Last Sunday, the donor started doing chemo to make his body produce excess bone marrow stem cells. Yesterday he was hooked up to an aphoresis machine with an IV in each arm. The machine pulled blood out of one arm, filtered it to separate the stem cells from his blood, and then returned most of his blood to his other arm. I estimate this procedure took 5 hours. So, chemo for 5 days and then hell for 5 hours. Amazing.

In my case, the chemo and prep started last Monday with Total Body Irradiation at 11am Friday morning. Basically they bombard your body laterally with radiation from head to toe over about a 20 minute period, then they literally turn the gurney around and do the same to the other side of your body as if you were a rotisserie chicken or shawarma/doner kabab. There was no "Shake and Bake" used. Apparently the effects of the radiation can be quite devastating for some patients. The techs commented that I performed in the 95th percentile because many people apparently pass out during the process. Yes, I felt something, but I can't exactly tell you if what I felt was psychological (knowledge that it was radiation emanating from the source of sound), or whether there was an actual physical sensation. It was quite subtle.

Anyway, I went to sleep during the process and wasn't pleased that they kept waking me up every 2 minutes to see if I was OK. It wasn't high stress for me. WAY easier than getting me to go into an MRI.

Ok, so I bailed from the radiation facility at about 12:30 and my buddies Suzie and Pam took me home for a couple of hours. Thanks Suzie and Pam!

Suzie picked me back up at a little after 2:30pm so I could check into the hospital for the transplant. I clocked in at almost exactly 3pm and watched TV until our friend Chao arrived for a visit. Chao's a good guy. (We talked about Ed a lot.)

Soon afterward, Ed arrived from Vancouver with smuggled Chinese food. Unfortunately it was from Panda Express (food court junk). Not to my appetite. I ordered hospital food. (The UW hospital has "room service" and a complete menu. Not bad, but slightly industrial.)

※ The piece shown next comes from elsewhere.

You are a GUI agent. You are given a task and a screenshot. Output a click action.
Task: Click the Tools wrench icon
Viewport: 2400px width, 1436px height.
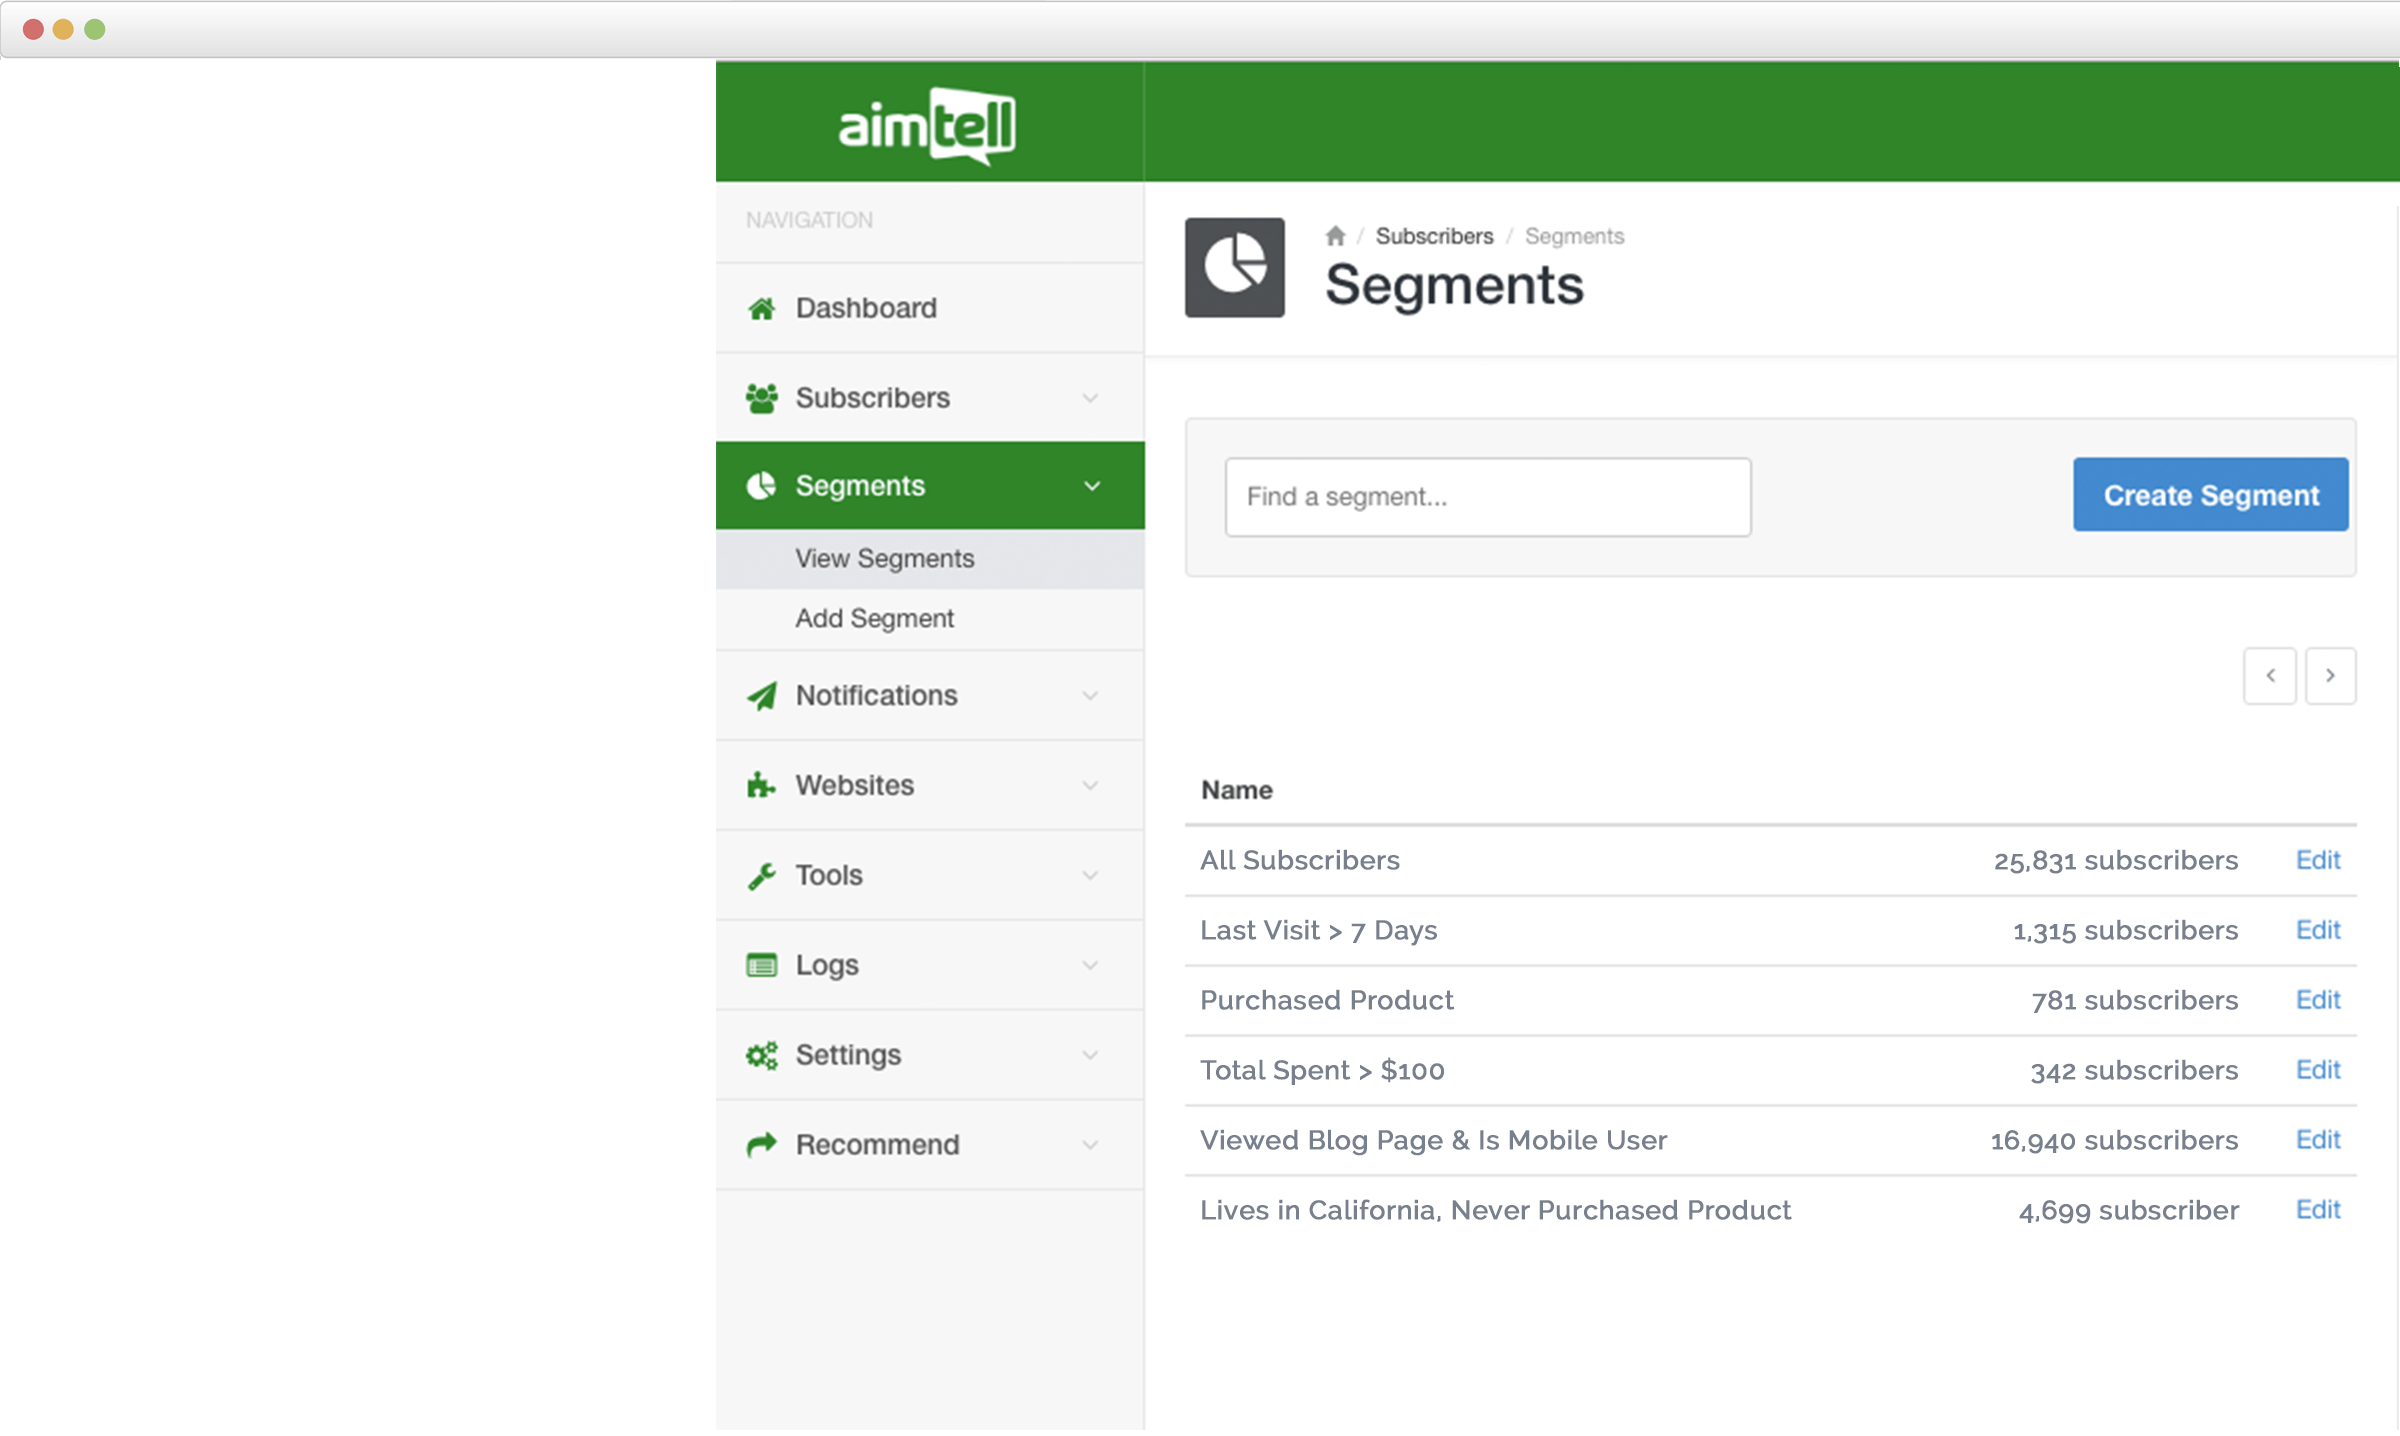click(x=762, y=875)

Chao had a dinner date with friends, so Ed and I watched TV for a few hours until about 11pm, whereupon it was announced that my transplant cells would arrive at midnight. Hmmm..... two hours earlier than previously advised.

Sure as heck, about 5 minutes before midnight, two bags of Sangria arrived, slightly chilled to 74F. They were individually hung from their "botas" and infused into my central line over the next three and three quarters hours.

Unfortunately, they checked on me every 15 minutes or so to make sure I wasn't having a reaction, and when they were finally done at about 4:30, Ed was snoring like a cartoon character. I didn't get much sleep last night and they allowed me to check out of the facility at noon today. I was there for only 21 hours.

Today has been a bit of a recovery day. People ask me how I feel and I have to say I'm surprisingly good, considering what everyone has told me I should feel like. Yes, I'm sleepy and slightly worn out, but overall I feel healthy enough.

Heck, we went out for dinner with friends tonight. I must feel adequate.

Was I freaked last night? My blood pressure didn't show any signs of stress. The BP was about 120/70 and my pulse was in the 68 range just before I took the bullet.

We'll see how it goes from here on out. Life goes on.